My pick is dark chocolate (I favour 85% cocoa but anything over 70% will give you maximum benefits) for an added pick me up and iron boost.

Magnesium

You may not have heard much about magnesium but it helps our bodies build health bones and also to deal with stress.  It may assist with helping reduce symptoms of PMS, including bloating, fluid retention and breast tenderness.

Magnesium also helps convert food into energy and is part of the relaxation & contraction process of muscles.  Every cell in our body contains it, and needs it to function properly!

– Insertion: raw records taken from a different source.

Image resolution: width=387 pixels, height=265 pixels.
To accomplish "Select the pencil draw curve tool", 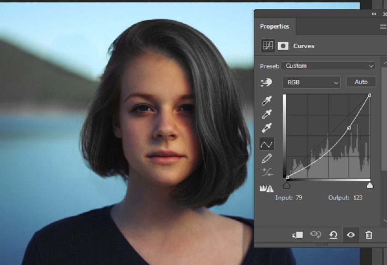I will [x=267, y=159].
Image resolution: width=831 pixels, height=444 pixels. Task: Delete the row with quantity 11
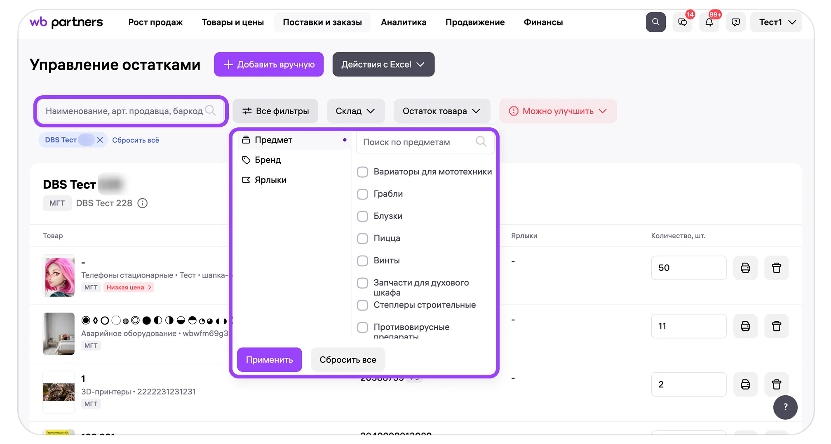pyautogui.click(x=776, y=326)
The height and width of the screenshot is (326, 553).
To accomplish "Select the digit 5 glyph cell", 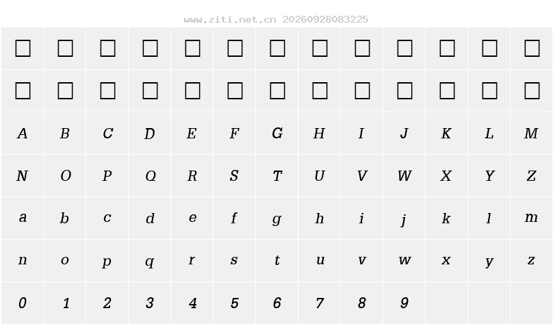I will tap(234, 303).
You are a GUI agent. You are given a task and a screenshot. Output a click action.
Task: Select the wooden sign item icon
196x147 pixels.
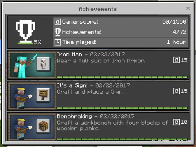coord(43,95)
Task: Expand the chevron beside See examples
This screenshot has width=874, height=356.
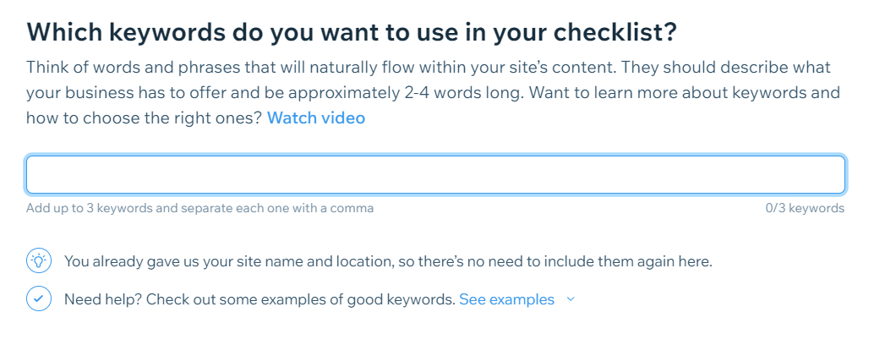Action: pyautogui.click(x=571, y=299)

Great sources of magnesium are Pumpkin Seeds, spinach, swiss chard, dark chocolate. Black beans, Quinoa, Almonds, Cashews, Mackerel, Avocado and Salmon.  This is certainly one of the key nutrients women need.

 

Folate

As a woman you have probably heard that Folate is critical during pregnancy but it’s also important to consume enough at all times.  Even if you are not planning to have a baby or if you’re past that time, folate supports our immune system, prevents anaemia and can help safe guard against heart disease and stroke.

Folate is Vitamin B9 and occurs naturally.  The best sources of Folate from nature occur in foods include asparagus, avocados, Brussels sprouts, and leafy greens such as spinach and lettuce.

Folic Acid is Vitamin B9 in synthetic form and may not be as readily absorbed by the body.  So eating a diet containing a variety of the folate-rich foods listed above could be just as effective for your health.

 

Eating foods as close to their natural state is the best way.  Nutrients women need in their diet come from many plant as well as animal based sources. Adding them to your diet can be super simple and your body and overall health will certainly benefit.